▶ To do
Copy every one of the entries below verbatim, preserving each line without alteration.

-- BEGIN Data --

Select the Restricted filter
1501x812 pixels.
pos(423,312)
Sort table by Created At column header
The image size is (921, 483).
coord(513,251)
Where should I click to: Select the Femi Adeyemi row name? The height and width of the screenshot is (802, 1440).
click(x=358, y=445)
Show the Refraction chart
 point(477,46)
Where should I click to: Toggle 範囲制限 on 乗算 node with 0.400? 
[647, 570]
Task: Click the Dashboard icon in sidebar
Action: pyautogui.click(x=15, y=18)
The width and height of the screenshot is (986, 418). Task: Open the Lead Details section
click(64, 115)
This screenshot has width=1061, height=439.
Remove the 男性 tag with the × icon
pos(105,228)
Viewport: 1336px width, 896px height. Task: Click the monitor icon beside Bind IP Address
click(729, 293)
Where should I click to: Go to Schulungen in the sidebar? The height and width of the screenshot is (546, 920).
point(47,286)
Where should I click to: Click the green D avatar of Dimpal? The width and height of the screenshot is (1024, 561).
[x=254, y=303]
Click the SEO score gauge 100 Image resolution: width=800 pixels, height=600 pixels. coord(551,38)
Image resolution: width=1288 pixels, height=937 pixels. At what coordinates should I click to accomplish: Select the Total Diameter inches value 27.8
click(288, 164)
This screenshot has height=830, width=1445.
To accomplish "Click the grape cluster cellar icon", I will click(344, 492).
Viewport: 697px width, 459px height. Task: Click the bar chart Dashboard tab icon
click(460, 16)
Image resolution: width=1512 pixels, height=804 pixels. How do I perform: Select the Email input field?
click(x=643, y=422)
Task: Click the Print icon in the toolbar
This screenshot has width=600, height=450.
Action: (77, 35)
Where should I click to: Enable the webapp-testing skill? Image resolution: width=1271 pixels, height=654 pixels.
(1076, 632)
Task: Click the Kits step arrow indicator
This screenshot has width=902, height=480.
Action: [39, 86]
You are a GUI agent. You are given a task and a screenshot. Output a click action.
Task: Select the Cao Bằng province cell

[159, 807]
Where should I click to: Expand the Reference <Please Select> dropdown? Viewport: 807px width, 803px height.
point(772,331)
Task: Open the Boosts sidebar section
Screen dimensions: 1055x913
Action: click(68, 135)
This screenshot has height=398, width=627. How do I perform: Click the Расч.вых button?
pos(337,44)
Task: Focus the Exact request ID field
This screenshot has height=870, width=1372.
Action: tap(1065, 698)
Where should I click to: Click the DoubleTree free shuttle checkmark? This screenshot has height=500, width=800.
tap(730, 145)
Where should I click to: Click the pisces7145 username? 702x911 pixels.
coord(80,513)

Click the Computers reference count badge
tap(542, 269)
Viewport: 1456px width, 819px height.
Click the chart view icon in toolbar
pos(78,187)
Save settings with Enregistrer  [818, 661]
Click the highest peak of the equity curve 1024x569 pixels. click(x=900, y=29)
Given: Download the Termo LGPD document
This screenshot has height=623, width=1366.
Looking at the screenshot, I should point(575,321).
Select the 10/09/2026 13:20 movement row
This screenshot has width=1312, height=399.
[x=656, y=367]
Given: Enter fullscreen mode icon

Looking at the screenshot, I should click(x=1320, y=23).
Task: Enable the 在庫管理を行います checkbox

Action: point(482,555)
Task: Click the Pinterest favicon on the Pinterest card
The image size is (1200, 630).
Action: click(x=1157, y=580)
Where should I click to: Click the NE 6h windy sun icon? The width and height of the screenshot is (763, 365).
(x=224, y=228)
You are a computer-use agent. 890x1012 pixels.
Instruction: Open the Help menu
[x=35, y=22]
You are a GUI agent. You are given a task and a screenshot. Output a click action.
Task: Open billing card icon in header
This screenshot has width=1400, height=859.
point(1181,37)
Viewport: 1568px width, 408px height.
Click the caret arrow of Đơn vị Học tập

-- END Data --

▶ Task answer
Select the Restricted filter
1501x812 pixels.
pos(423,312)
Sort table by Created At column header
The image size is (921, 483).
coord(513,251)
Where should I click to: Select the Femi Adeyemi row name? The height and width of the screenshot is (802, 1440).
click(x=358, y=445)
Show the Refraction chart
 point(477,46)
Where should I click to: Toggle 範囲制限 on 乗算 node with 0.400? 
[647, 570]
Task: Click the Dashboard icon in sidebar
Action: pyautogui.click(x=15, y=18)
The width and height of the screenshot is (986, 418). Task: Open the Lead Details section
click(64, 115)
This screenshot has width=1061, height=439.
Remove the 男性 tag with the × icon
pos(105,228)
Viewport: 1336px width, 896px height. Task: Click the monitor icon beside Bind IP Address
click(729, 293)
Where should I click to: Go to Schulungen in the sidebar? The height and width of the screenshot is (546, 920).
point(47,286)
Where should I click to: Click the green D avatar of Dimpal? The width and height of the screenshot is (1024, 561).
[x=254, y=303]
Click the SEO score gauge 100 Image resolution: width=800 pixels, height=600 pixels. coord(551,38)
Image resolution: width=1288 pixels, height=937 pixels. At what coordinates should I click to accomplish: Select the Total Diameter inches value 27.8
click(288, 164)
This screenshot has height=830, width=1445.
To accomplish "Click the grape cluster cellar icon", I will click(344, 492).
Viewport: 697px width, 459px height. Task: Click the bar chart Dashboard tab icon
click(460, 16)
Image resolution: width=1512 pixels, height=804 pixels. How do I perform: Select the Email input field?
click(x=643, y=422)
Task: Click the Print icon in the toolbar
This screenshot has width=600, height=450.
Action: (77, 35)
Where should I click to: Enable the webapp-testing skill? Image resolution: width=1271 pixels, height=654 pixels.
(1076, 632)
Task: Click the Kits step arrow indicator
This screenshot has width=902, height=480.
Action: [39, 86]
You are a GUI agent. You are given a task and a screenshot. Output a click action.
Task: Select the Cao Bằng province cell

[159, 807]
Where should I click to: Expand the Reference <Please Select> dropdown? Viewport: 807px width, 803px height.
point(772,331)
Task: Open the Boosts sidebar section
Screen dimensions: 1055x913
Action: click(68, 135)
This screenshot has height=398, width=627. How do I perform: Click the Расч.вых button?
pos(337,44)
Task: Focus the Exact request ID field
This screenshot has height=870, width=1372.
Action: tap(1065, 698)
Where should I click to: Click the DoubleTree free shuttle checkmark? This screenshot has height=500, width=800.
tap(730, 145)
Where should I click to: Click the pisces7145 username? 702x911 pixels.
coord(80,513)

Click the Computers reference count badge
tap(542, 269)
Viewport: 1456px width, 819px height.
Click the chart view icon in toolbar
pos(78,187)
Save settings with Enregistrer  [818, 661]
Click the highest peak of the equity curve 1024x569 pixels. click(x=900, y=29)
Given: Download the Termo LGPD document
This screenshot has height=623, width=1366.
Looking at the screenshot, I should point(575,321).
Select the 10/09/2026 13:20 movement row
This screenshot has width=1312, height=399.
[x=656, y=367]
Given: Enter fullscreen mode icon

Looking at the screenshot, I should click(x=1320, y=23).
Task: Enable the 在庫管理を行います checkbox

Action: point(482,555)
Task: Click the Pinterest favicon on the Pinterest card
The image size is (1200, 630).
Action: click(x=1157, y=580)
Where should I click to: Click the NE 6h windy sun icon? The width and height of the screenshot is (763, 365).
(x=224, y=228)
You are a computer-use agent. 890x1012 pixels.
Instruction: Open the Help menu
[x=35, y=22]
You are a GUI agent. You are given a task and a screenshot. Output a click action.
Task: Open billing card icon in header
This screenshot has width=1400, height=859.
point(1181,37)
Viewport: 1568px width, 408px height.
Click the caret arrow of Đơn vị Học tập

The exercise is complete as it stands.